ASTM A106 is an international (American) specification of carbon steel pipe. ASTM A106 is a widely used standard specification for seamless carbon steel pipes used for high-temperature service. The specification covers pipes from NPS 1/8 (DN6)to NPS 48 (DN 1200). All pipes under ASTM A106 are suitable for bending, welding, and other forming operation. A106 is also known as SA106.
Grades of ASTM A106 Materials
Depending on the chemical composition (mainly Maximum Carbon percentage) of A106 material, there are three grades of ASTM A106 materials. They are:
- A106 Grade A, having a maximum of 0.25% carbon.
- A106 Grade B, having a maximum of 0.30% carbon, and
- A106 Grade C, having a maximum of 0.35% carbon.
In the chemical composition of the different grades as mentioned above, the percentage range of manganese also varies slightly with respect to grade. A106 Grade A usually has 0.27 to 0.93% manganese while A106 Grade B and C generally have 0.29 to 1.06% Manganese. The maximum percentage of other elements like phosphorus, sulfur, silicon, copper, chromium, molybdenum, nickel, vanadium, etc are usually the same in all three grades of ASTM A106 carbon steel material. However, ASTM A106 provides a note of caution for these other elements saying the total combined percentage of all these other materials shall not exceed 1%.
As the maximum carbon percentage of different grades of A106 material varies in chemical composition, so vary their mechanical strengths. While A106-A has a minimum yield strength of 30 KSI (205 MPa) and A106-B has a minimum yield strength of 35 KSI (240 MPa), the other grade A106-C has the largest minimum yield strength of 40 KSI (275 MPa). In a similar way, the tensile strength also varies. Both tensile and yield strength increase when we move on from Grade A to Grade C but at the same time, the percentage elongation reduces.
Difference Between A106 Grade A, B, and C
The main difference between ASTM A106 Grade A, B, and C are their maximum carbon percentage in the chemical composition and corresponding change in mechanical properties like tensile and yield strength, elongation, etc as discussed above.
Properties of A106
In general, A106 pipes have the following properties:
Difference between ASTM A106 and ASTM A53
Both A106 and A53 are carbon steel pipes having wide applications. However, there are some differences between ASTM A106 and ASTM A53 pipe materials. The major differences that differentiate A106 pipe material from A53 pipes are provided in the following table:
|ASTM A106||ASTM A53|
|ASTM A106 pipes are seamless pipes.||On the other hand, ASTM A53 pipes can be seamless or welded.|
|As per chemical analysis, A106 has silicon in its chemical composition.||ASTM A53 pipes do not have silicon in their composition.|
|A106 pipes are generally costlier than A53 pipes.||A53 pipes are usually cheaper than A106 pipes.|
|A106 pipes are usually used for high-temperature pressure applications.||A53 pipes are usually not applied for high-temperature applications.|
Difference between A106 and SA106
As a piping engineer, you must have heard that some are referring to the pipe as A106 while some are referring to SA106. So, a question always arises in our mind, “what is the difference between A106 and SA106 pipe materials”?

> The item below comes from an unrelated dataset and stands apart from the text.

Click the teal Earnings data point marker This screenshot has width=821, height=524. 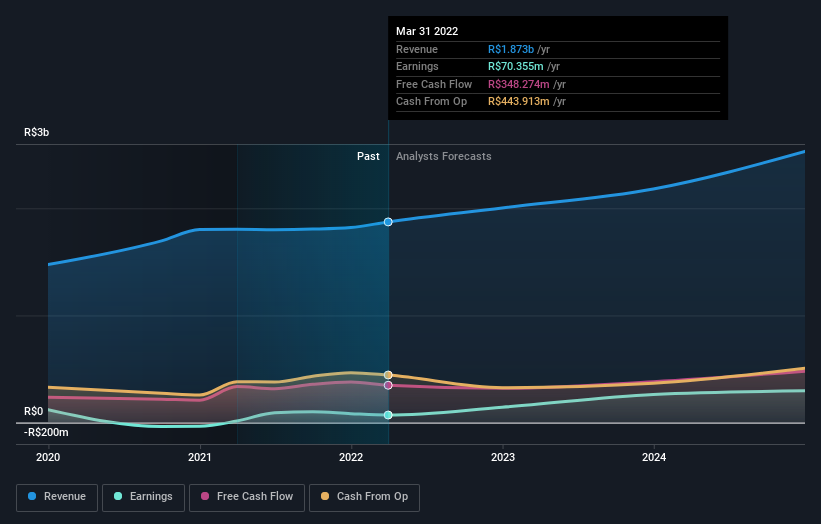click(388, 415)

In general, there is no difference between pipe material A106 and SA106. The only difference is in their material standards. ASTM standard uses the callout A whereas the ASME standard uses the SA callout for pipe materials. The 2013 edition of the ASME II material chapter has confirmed that SA106 is consistent with ASTM A106. So basically, SA106 is a grade of American ASME while A106 is the grade of ASTM.
Is ASTM A106 killed carbon steel?
Yes, all three grades of ASTM A106 carbon steel seamless pipe materials are killed carbon steel.
Difference between A106-Gr. B and A333-Gr. 6
The main difference between A106 Gr B and A333 Gr 6 is that A333-6 is an LTCS material whereas A106-B is CS material. The lower temperature at which A106 Gr B pipe material can be subjected without impact testing and stress ratio checking is -28.90C (For thickness up to 12.7 mm as per table 323.2.2A of ASME B31.3 ) Whereas A333 Gr 6 material is already proven for use up to a temperature of -460C (Refer Table A-1M). Moreover, A106-B pipes are seamless whereas A333-6 pipes can be seamless or welded.